== READING PASSAGE ==
By Mamadou Dem
Mr. Alagie Abdoulie Kebbeh, Telecom engineer and consultant, yesterday revealed that the National Telecommunication Company (GAMTEL) has a debt burden of about one billion dalasi.
Mr. Kebbeh who was reappearing before the ‘Janneh’ Commission as a member of the taskforce constituted by the former president to probe into the affairs of GAMTEL, was testifying in connection with a contract between MGI, which was in charge of the management of the gateway project while the Multimedia Gateway Incorporation (MGI) was focused on the maintenance of the said project.
According to him, the said contract was signed by Balla Jassey and Babucarr Jabbai in October 2014, further stating that the purpose of the contract was for the implementation of the gateway project.
Mr. Kebbeh further testified that he had the contract documents of MGI for the management of the Gamtel International Gateway project; that he however did not have the memorandum and articles of association of the Company.
The telecom expert at that point produced correspondences which included the duty waiver for Mobicell and other documents relating to the contract and other projects which were addressed to the Secretary General. He said the contracts were not subjected to competitive bidding.

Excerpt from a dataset
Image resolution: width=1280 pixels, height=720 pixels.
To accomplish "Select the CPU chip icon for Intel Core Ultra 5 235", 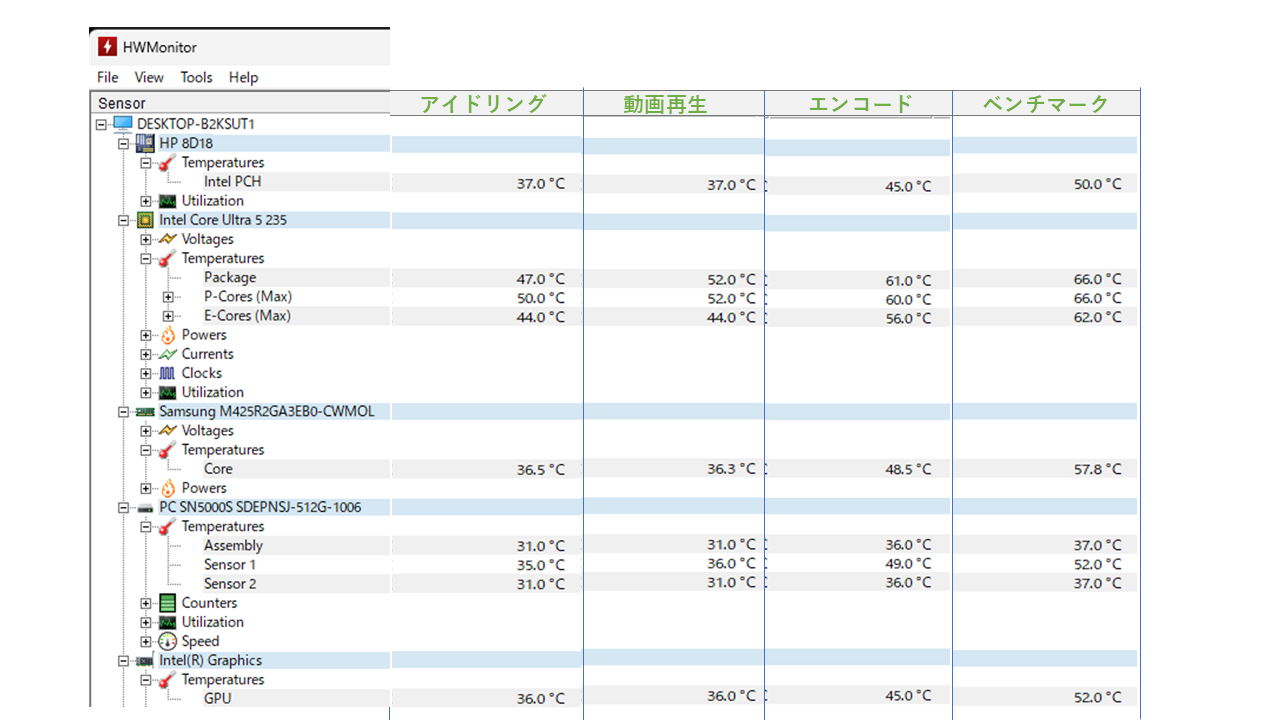I will (x=145, y=220).
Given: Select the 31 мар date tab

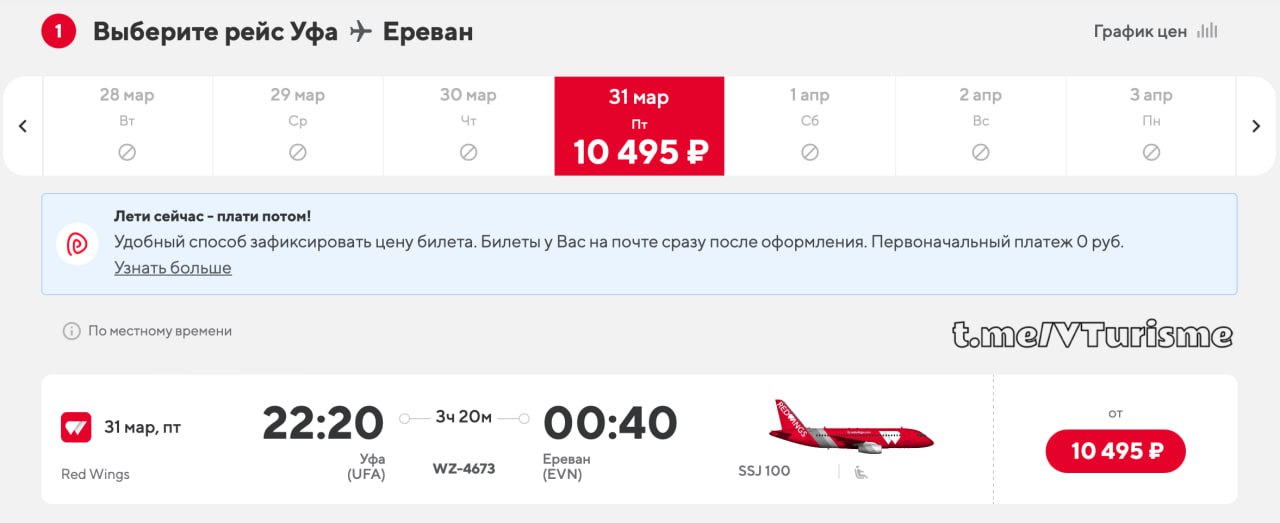Looking at the screenshot, I should click(x=639, y=126).
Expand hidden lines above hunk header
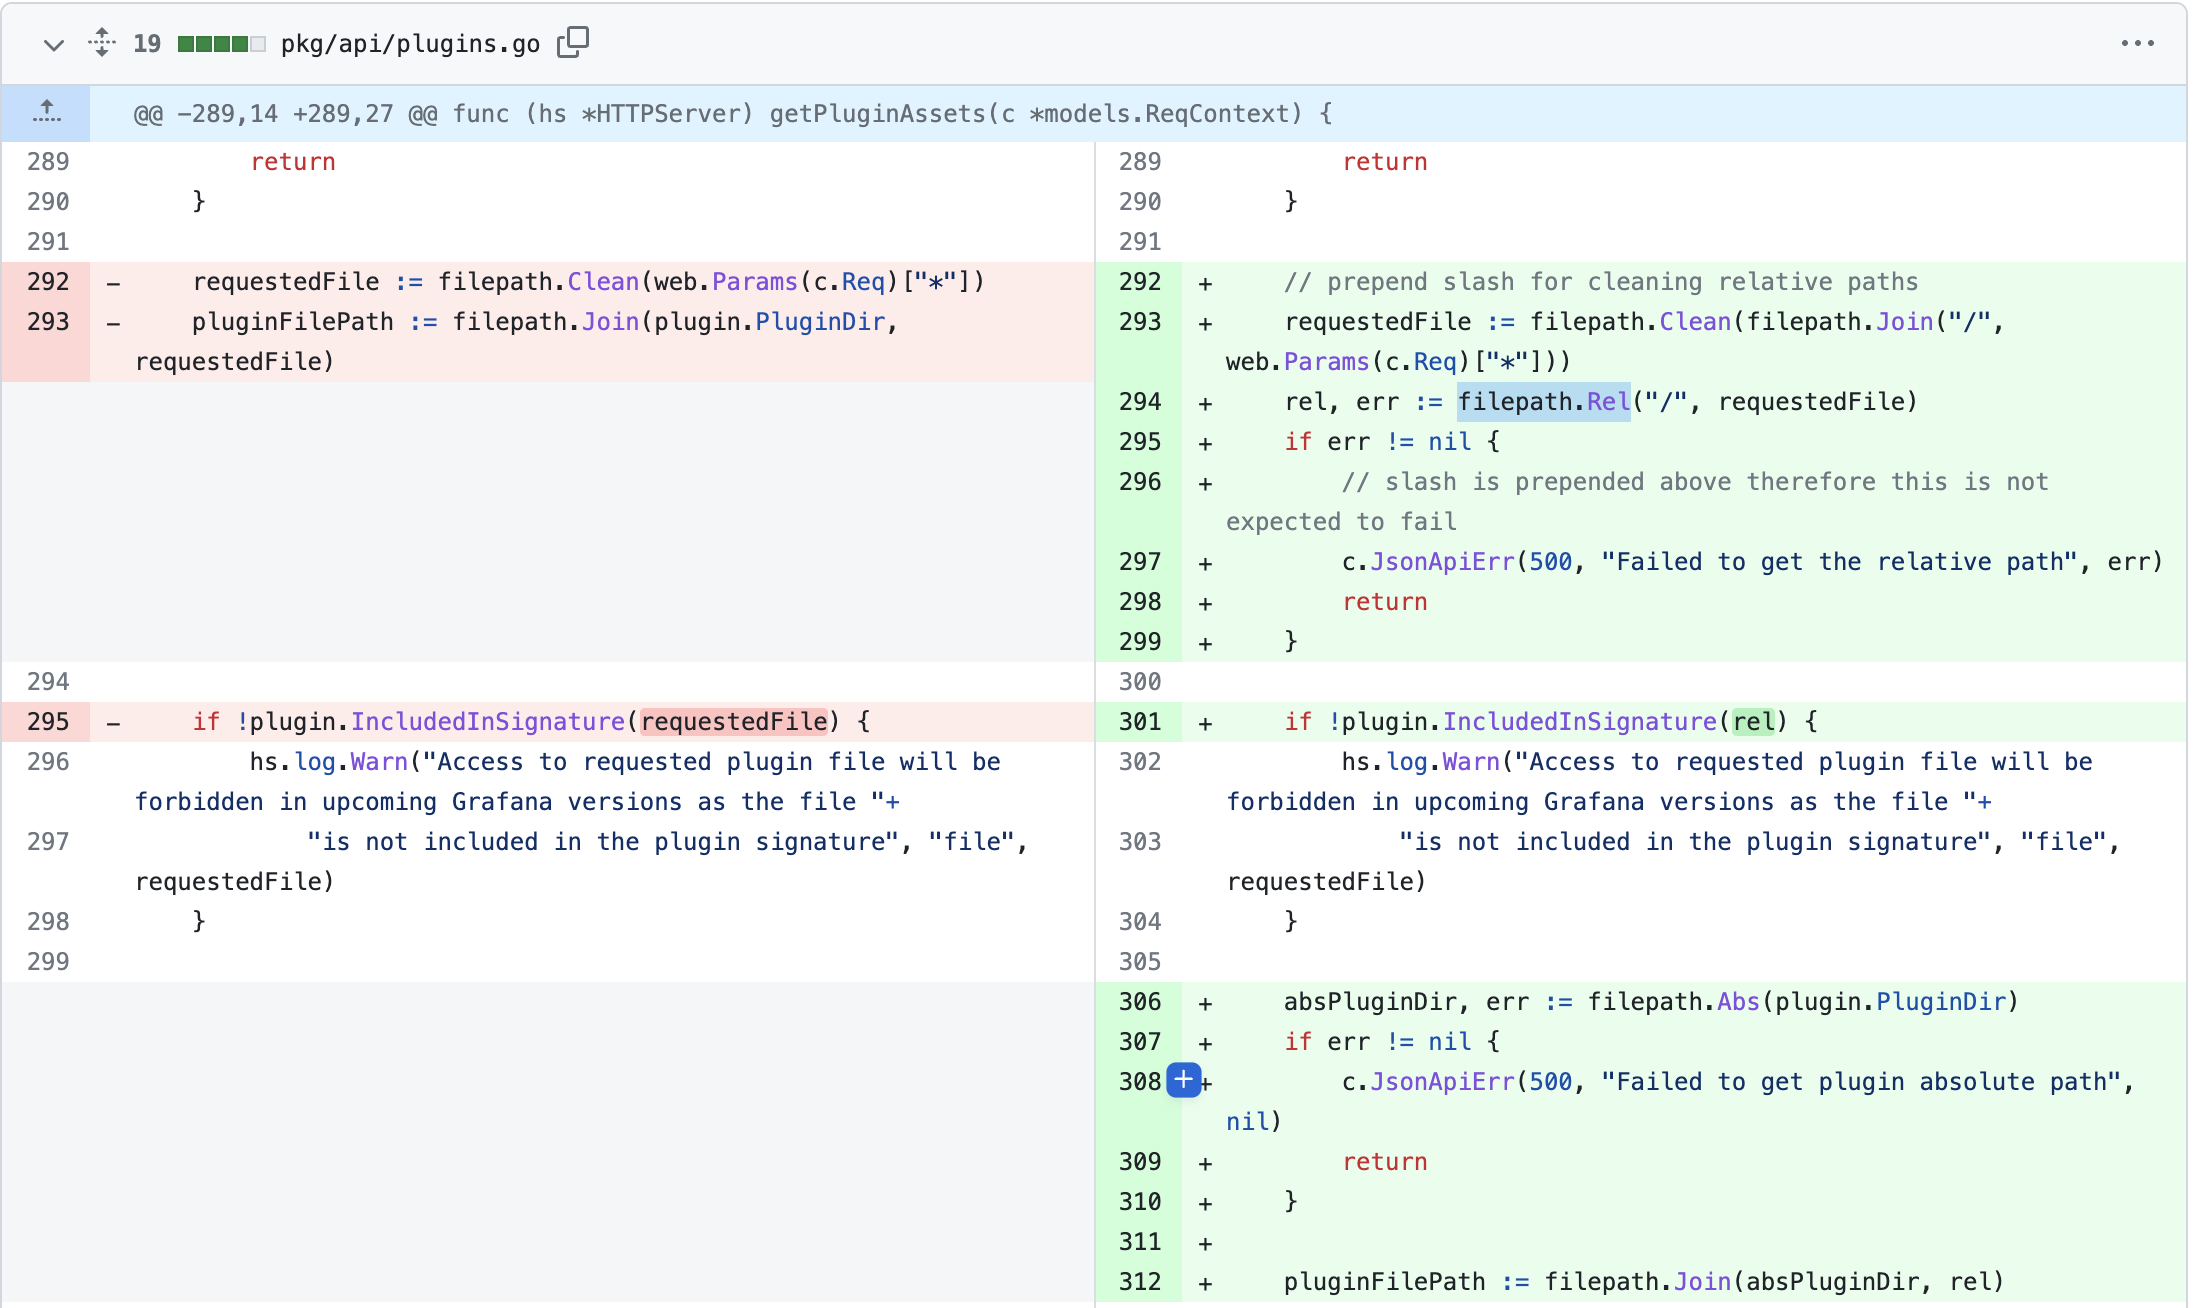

== STATED EXERCISE 1 ==
Change "competitive bidding" to "open tender" in the GAMTEL testimony report, from "The telecom expert" to "to competitive bidding.".
== STATED EXERCISE 2 ==
Write what follows next in the report on the GAMTEL testimony.

== WRITTEN RESPONSE 1 ==
The telecom expert at that point produced correspondences which included the duty waiver for Mobicell and other documents relating to the contract and other projects which were addressed to the Secretary General. He said the contracts were not subjected to open tender.

== WRITTEN RESPONSE 2 ==
He also informed the Commission that there was a duty waiver on the MGI contract and that he did not find out whether they were paying corporate tax; that the taskforce report did not look into the issue of tax for MGI in Switzerland or its subsidiary Company in The Gambia.
Rectifying his previous testimony on the payment received by MGI from the Gamtel gateway proceeds, he said the sum of $600,000 was effected from the 1st of June 2014, to 31st December 2014, and $800,000 up to the end of 2016 when the contract started.
Dwelling further, he said Gamtel did not benefit from the contract; that all the monies went to Spectrum. He said Gamtel had no autonomy to manage the Company; that the money generated went to CBG and not to Gamtel.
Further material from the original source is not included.